Notice of extraordinary general meeting


Notice is hereby given that an Extraordinary General Meeting of Tea Smallholder Factories PLC will be held as a virtual meeting on 25th June 2024 at 10.45 a.m. for the purpose of considering and if thought fit passing the following resolution as a special resolution:

SPECIAL RESOLUTION – TO AMEND THE COMPANY’S ARTICLES OF ASSOCIATION IN LINE WITH THE REVISED LISTING RULES OF THE COLOMBO STOCK EXCHANGE:

IT IS HEREBY RESOLVED THAT the existing Article 104 (Alternate Directors) of the Articles of Association of the Company be deleted in its entirety and be substituted with the new Article 104 reflecting the requirements mandated under Section 9.9 of the Listing Rules on Alternate Directors, as set out below:

104 ALTERNATE DIRECTORS

    1. An alternate Director shall only be appointed under exceptional circumstances by any Director (“appointor”), giving notice in writing left at the office of the Company and approved by the Board to be an alternate Director of the Company to act in their place during their absence, subject to applicable laws, rules and regulations. Any such appointment shall not exceed a period of one (1) year from the date of appointment.

         The following provisions of this article shall apply to any such appointment:

    1. A person appointed to be an alternate Director shall not in respect of such appointment be entitled to receive any remuneration from the Company nor be required to hold any share qualification but the Board may repay the alternate Director such reasonable expenses as he may incur in attending and returning from meetings of the Board which he is entitled to attend or as he may otherwise properly incur in or about the business of the Company or may pay such allowances as they may think proper in respect of these expenses.

    1. An alternate Director shall (on them giving an address for such notices to be served upon them) be entitled to receive notices of all meetings of the Board and to attend and vote as a Director at any such meeting at which the Director appointing them is not personally present and generally to perform all the functions of their appointor as a Director, in the absence of such appointor.

    1. An alternate Director may be appointed for a specified period or until the occurrence of a specified event, but he shall ipso facto cease to be an alternate Director in any of the following events, that is to say:
        1. upon the return of their appointor including a return to Sri Lanka;

        1. if their appointor ceases for any reason to be a Director; provided that if any Director retires by rotation but is re-elected at the meeting at which such retirement took effect,

          any appointment made by them pursuant to this article which was in force immediately prior to their retirement shall continue to operate after their re-election as if they had not so retired;

        1. if the alternate Director shall have a receiving order made against them or compounds with their creditors or is adjudicated an insolvent;

        1. if the alternate Director be lunatic or become of unsound mind;

        1. if the appointment of the alternate Director is revoked by their appointor by a notice in writing left at the office;

        1. if the Board resolves that the appointment of the alternate Director be terminated;

    1. a Director shall not vote on the question of the approval of an alternate Director to act for them or on the question of the termination of the appointment of such an alternate Director under the foregoing sub-clause of this Article, and if they do so, their vote shall not be counted; nor for the purpose of any resolution for either of these purposes shall they be counted in the quorum present at the meeting.

    1. If an alternate Director is appointed for a non-executive Director such alternate should not be an executive of the Company.
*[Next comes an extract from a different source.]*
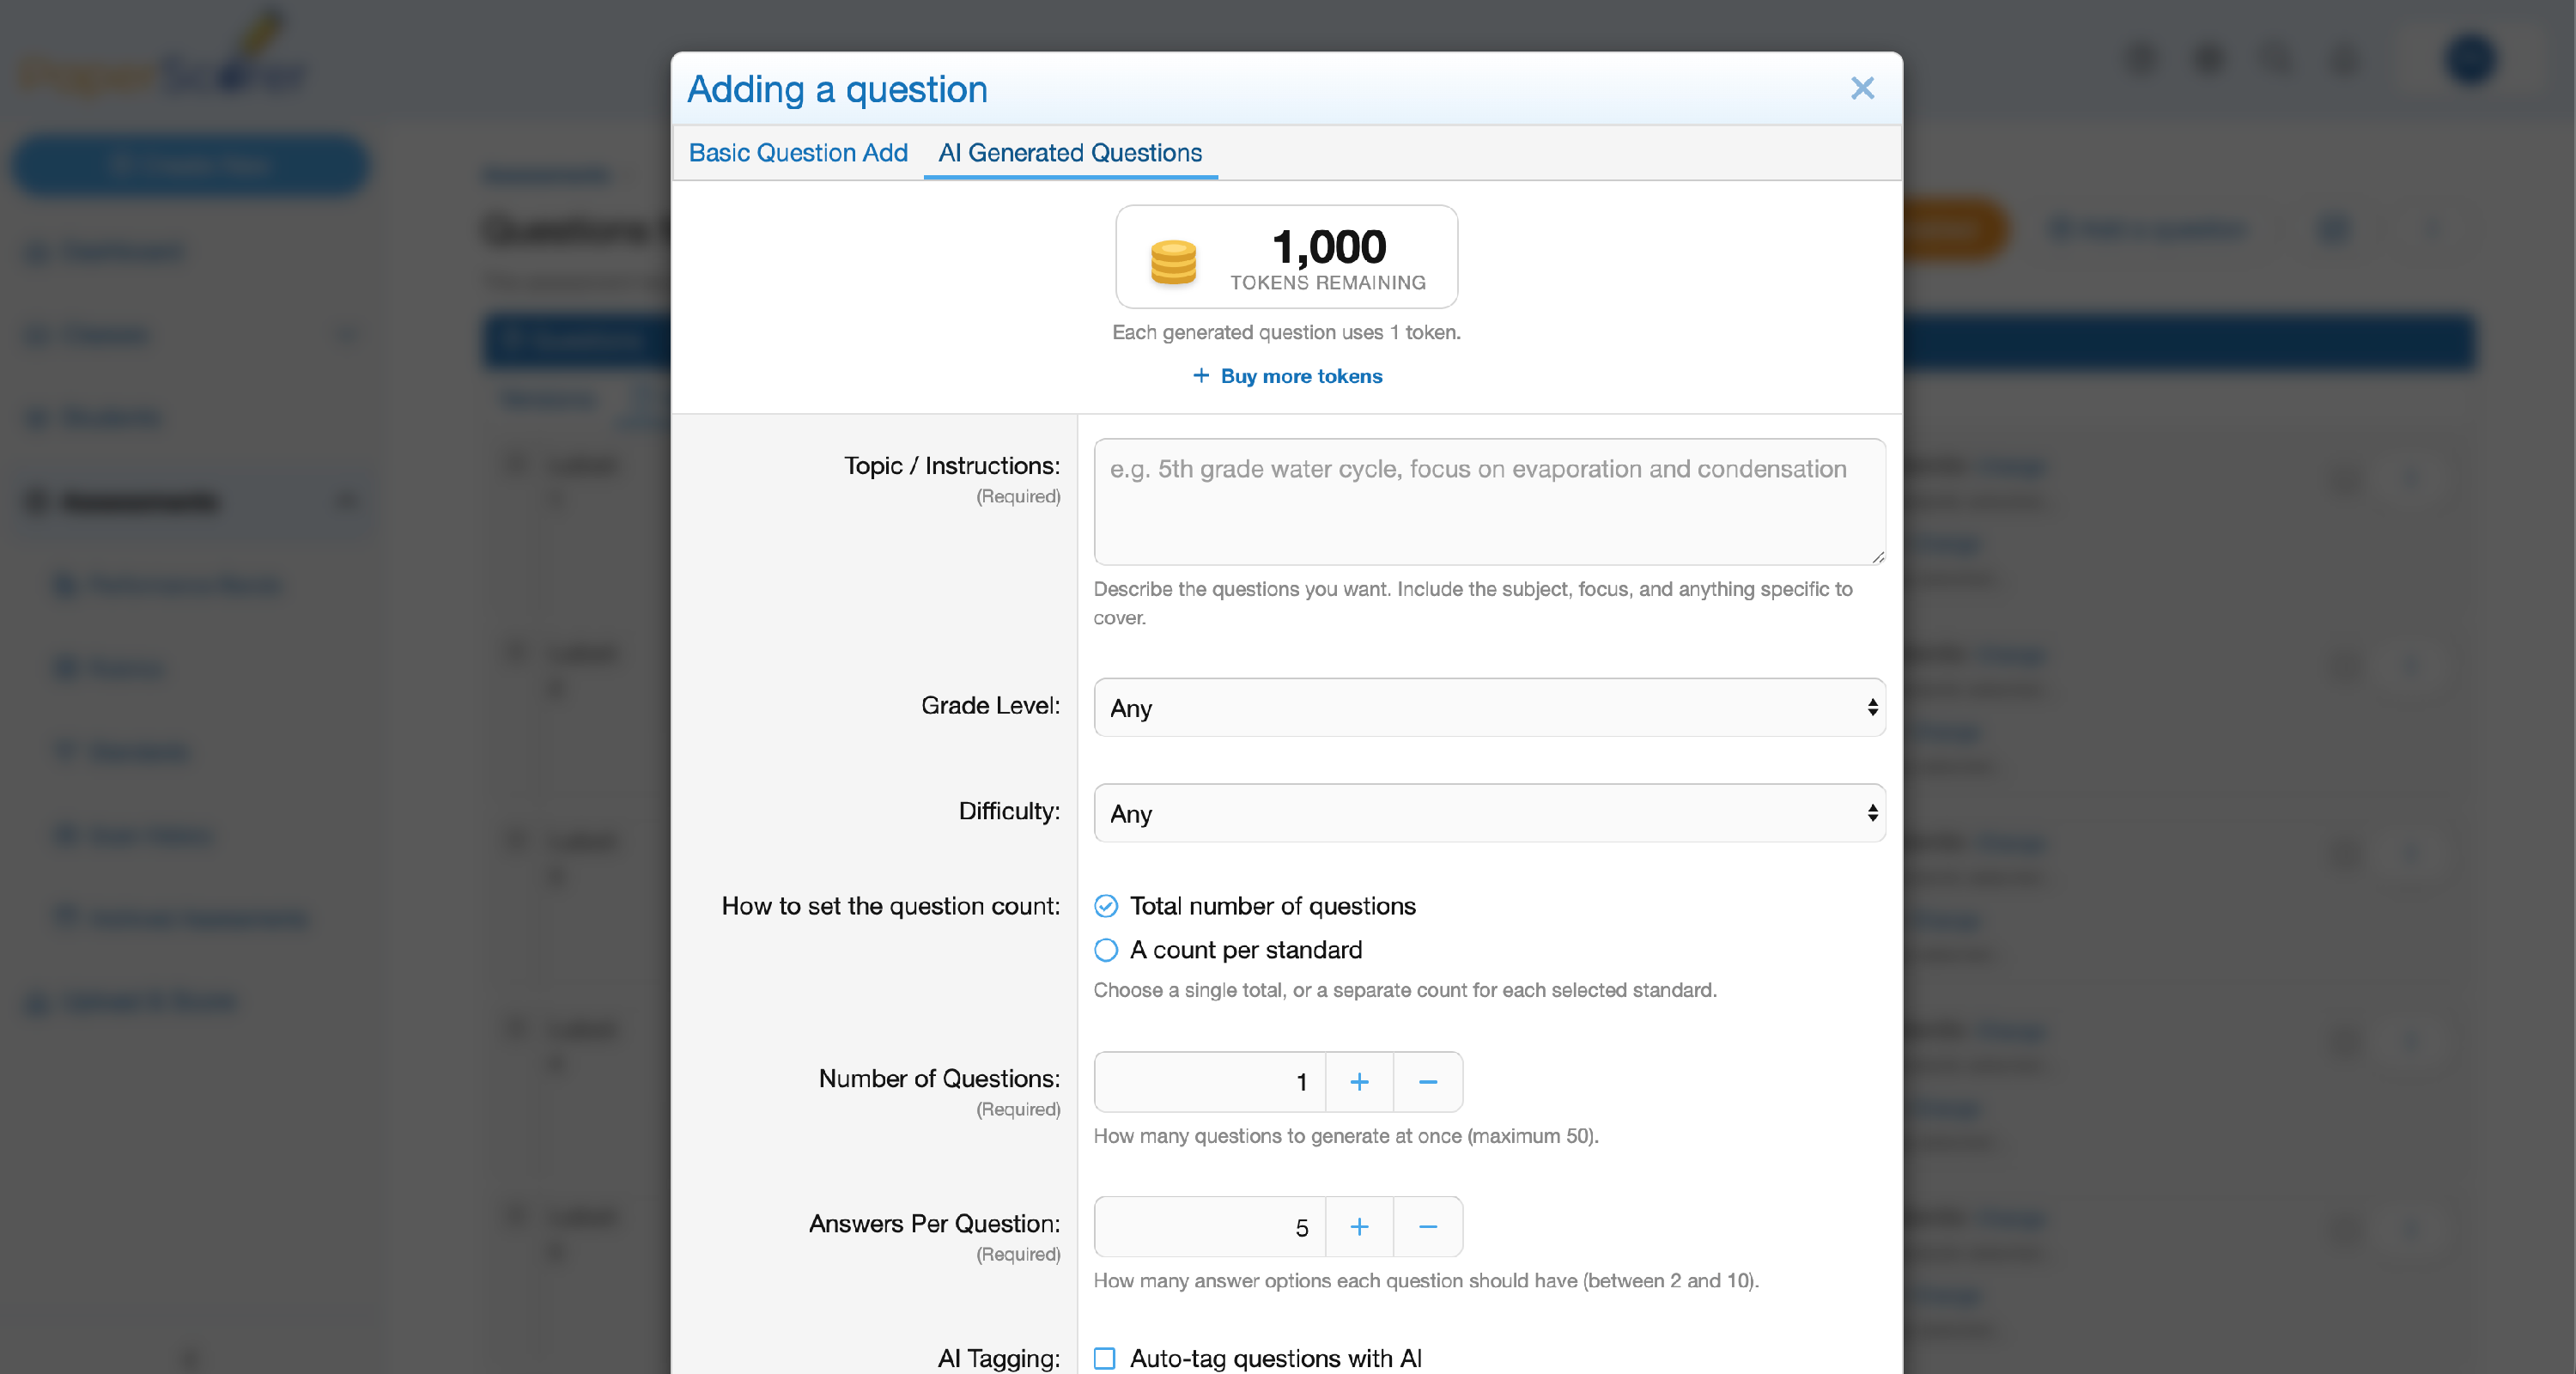Open the Difficulty dropdown
The image size is (2576, 1374).
click(x=1489, y=813)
Similarly, if an alternate Director is appointed for an independent Director, the person so appointed shall meet the criteria for independence under applicable laws, rules and regulations.
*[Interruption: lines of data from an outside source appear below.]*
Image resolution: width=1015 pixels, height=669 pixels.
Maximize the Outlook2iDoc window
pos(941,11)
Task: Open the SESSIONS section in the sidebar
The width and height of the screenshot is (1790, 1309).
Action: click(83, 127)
    1. The attendance of any alternate Director at any meeting subject to (v) above, including Board committee meetings shall be counted for the purpose of the quorum.

By Order of the Board

TEA SMALLHOLDER FACTORIES PLC

KEELLS CONSULTANTS (PRIVATE) LIMITED

Secretaries 20th May 2024

 Notes:

(i). A Member unable to attend the meeting to appoint a Proxy to attend and vote in their place.

(ii). A Proxy need not be a Member of the Company.
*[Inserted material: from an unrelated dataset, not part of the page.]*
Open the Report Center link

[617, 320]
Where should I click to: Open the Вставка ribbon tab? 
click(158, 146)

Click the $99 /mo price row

(iii). A Member wishing to vote by Proxy at the Meeting may use the Form of Proxy enclosed herein.

(iv). Members are encouraged to vote by Proxy through the appointment of a member of the Board of Directors to vote on their behalf and to include their voting preferences on the resolution to be taken up at the Meeting in the Form of Proxy.

(v). In order to be valid, the completed Form of Proxy must be lodged at No. 117, Sir Chittampalam A. Gardiner Mawatha, Colombo 02 not less than 48 hours before the Meeting.

(vi). A vote can be taken on a show of hands or by a poll. If a poll is demanded, each share is entitled to one vote. Votes can be cast in person, by proxy or corporate representatives. In the event an individual Member and their Proxyholder are both present at the Meeting, only the Member’s vote is counted. If the Proxyholder’s appointor has indicated the manner of voting, only the appointor’s indication of the manner to vote will be used.

(vii). Instructions as to attending the virtual Meeting are enclosed.